Prevention Wellness

Shocking Tattoo Truths: Hidden Dangers Cause Serious Organ Damage

Before deciding to get a tattoo, most individuals anticipate some level of discomfort during the process and temporary soreness as the area heals afterward. However, recent research from Binghamton University in New York suggests that, beyond these expected concerns, unlisted ingredients in tattoo ink could pose health risks. Published in Analytical Chemistry on Feb. 22, the study, led by John Swierk, PhD, assistant professor of chemistry at Binghamton University, examined 54 inks from nine common U.S. brands. Alarmingly, around 83 percent of these inks contained unlisted additives and pigments, according to the findings.

The study identified poly(ethylene glycol) as one of the more troubling additives present in over half of the inks. Repeated exposure to this additive can cause organ damage. Furthermore, 15 of the 54 inks included other concerning substances such as the potential allergen propylene glycol, an antibiotic used for treating urinary tract infections, and 2-phenoxyethanol, which can pose health risks for nursing infants.
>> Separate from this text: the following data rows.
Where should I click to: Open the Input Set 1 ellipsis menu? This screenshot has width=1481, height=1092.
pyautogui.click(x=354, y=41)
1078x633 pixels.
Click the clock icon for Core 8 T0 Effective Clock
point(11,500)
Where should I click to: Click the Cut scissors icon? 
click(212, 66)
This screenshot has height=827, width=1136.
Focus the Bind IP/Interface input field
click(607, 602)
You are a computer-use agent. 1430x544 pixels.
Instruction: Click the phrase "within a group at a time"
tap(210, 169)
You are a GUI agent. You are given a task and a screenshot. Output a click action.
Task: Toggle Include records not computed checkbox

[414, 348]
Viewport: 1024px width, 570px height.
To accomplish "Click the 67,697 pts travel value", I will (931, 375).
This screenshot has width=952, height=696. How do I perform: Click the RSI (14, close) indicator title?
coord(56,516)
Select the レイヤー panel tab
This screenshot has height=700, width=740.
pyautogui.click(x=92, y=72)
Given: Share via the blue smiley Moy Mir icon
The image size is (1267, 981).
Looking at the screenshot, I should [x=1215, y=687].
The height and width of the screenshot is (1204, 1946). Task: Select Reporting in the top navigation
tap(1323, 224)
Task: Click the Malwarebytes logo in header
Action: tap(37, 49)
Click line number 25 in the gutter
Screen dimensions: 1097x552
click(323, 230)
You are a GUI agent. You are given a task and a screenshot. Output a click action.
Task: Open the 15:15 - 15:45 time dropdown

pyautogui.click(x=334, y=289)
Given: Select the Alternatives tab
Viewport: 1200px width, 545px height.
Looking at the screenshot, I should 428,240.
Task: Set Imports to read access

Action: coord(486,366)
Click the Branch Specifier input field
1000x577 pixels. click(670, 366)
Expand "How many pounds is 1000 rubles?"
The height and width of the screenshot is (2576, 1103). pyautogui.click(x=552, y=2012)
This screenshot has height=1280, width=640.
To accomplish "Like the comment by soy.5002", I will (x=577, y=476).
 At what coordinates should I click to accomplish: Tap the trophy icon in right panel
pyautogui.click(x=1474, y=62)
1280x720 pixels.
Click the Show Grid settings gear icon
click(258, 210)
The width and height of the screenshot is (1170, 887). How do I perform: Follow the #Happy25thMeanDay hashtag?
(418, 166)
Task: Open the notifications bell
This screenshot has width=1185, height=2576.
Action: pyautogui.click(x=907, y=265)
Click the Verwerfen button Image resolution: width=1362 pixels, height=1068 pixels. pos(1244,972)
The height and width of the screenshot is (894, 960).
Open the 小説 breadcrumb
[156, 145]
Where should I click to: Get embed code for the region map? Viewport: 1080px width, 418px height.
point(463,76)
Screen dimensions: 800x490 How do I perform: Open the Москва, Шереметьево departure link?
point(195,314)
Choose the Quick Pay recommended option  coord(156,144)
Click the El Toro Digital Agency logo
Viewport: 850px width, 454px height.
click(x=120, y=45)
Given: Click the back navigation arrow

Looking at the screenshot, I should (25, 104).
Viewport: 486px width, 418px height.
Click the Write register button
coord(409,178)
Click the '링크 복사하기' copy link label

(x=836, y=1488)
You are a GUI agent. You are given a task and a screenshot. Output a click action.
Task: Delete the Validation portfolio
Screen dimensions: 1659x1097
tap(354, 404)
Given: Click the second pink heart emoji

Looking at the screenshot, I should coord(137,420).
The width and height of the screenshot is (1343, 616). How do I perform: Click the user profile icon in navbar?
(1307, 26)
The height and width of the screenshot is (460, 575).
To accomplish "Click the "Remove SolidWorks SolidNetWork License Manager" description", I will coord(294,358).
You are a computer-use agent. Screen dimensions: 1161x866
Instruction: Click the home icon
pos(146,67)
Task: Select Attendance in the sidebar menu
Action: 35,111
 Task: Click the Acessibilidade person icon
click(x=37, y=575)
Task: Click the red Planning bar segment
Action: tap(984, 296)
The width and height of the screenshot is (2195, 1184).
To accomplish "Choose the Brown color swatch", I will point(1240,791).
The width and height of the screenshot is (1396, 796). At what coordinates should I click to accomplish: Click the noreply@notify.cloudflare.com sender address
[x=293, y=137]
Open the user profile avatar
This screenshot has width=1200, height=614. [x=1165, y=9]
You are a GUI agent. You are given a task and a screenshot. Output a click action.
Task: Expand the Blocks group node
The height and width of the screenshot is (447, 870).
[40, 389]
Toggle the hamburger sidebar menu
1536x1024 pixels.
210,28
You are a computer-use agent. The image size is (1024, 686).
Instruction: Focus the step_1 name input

The research did not determine whether these unlisted ingredients were intentionally added or if manufacturers received contaminated materials or incorrect labels. The hope is that these findings will encourage manufacturers to reevaluate their processes, leading to improved labeling and manufacturing practices in the tattoo industry. Swierk emphasized the importance of addressing these deficiencies and empowering both tattoo artists and clients.

Tattooing carries inherent risks due to the breaking of the skin, including allergic reactions and potential skin infections resulting from contaminated ink or equipment. The safety implications of tattoos are still an ongoing area of research, with red pigment being particularly problematic. While state and local authorities oversee tattooing practices, the U.S. Food and Drug Administration (FDA) only recently gained jurisdiction over inks and pigments through the Modernization of Cosmetics Regulation Act (MoCRA) passed in 2022.

The study, the first to explicitly examine inks sold in the United States comprehensively, has the potential to influence discussions around MoCRA. The research focused on substances with higher concentrations, specifically 2,000 parts per million (ppm) or more. In Europe, where regulations are more stringent, substances are assessed at lower concentrations, around 2 ppm. Consequently, there might be even more substances in U.S. ink that researchers couldn’t identify due to the higher threshold. The study aims to empower tattoo artists and clients by highlighting deficiencies in manufacturing and labeling. Selina Medina, director of research at the Alliance of Professional Tattooists Association (APT), advises artists to be aware of potential mislabeling and familiarize themselves with FDA regulations and guidelines.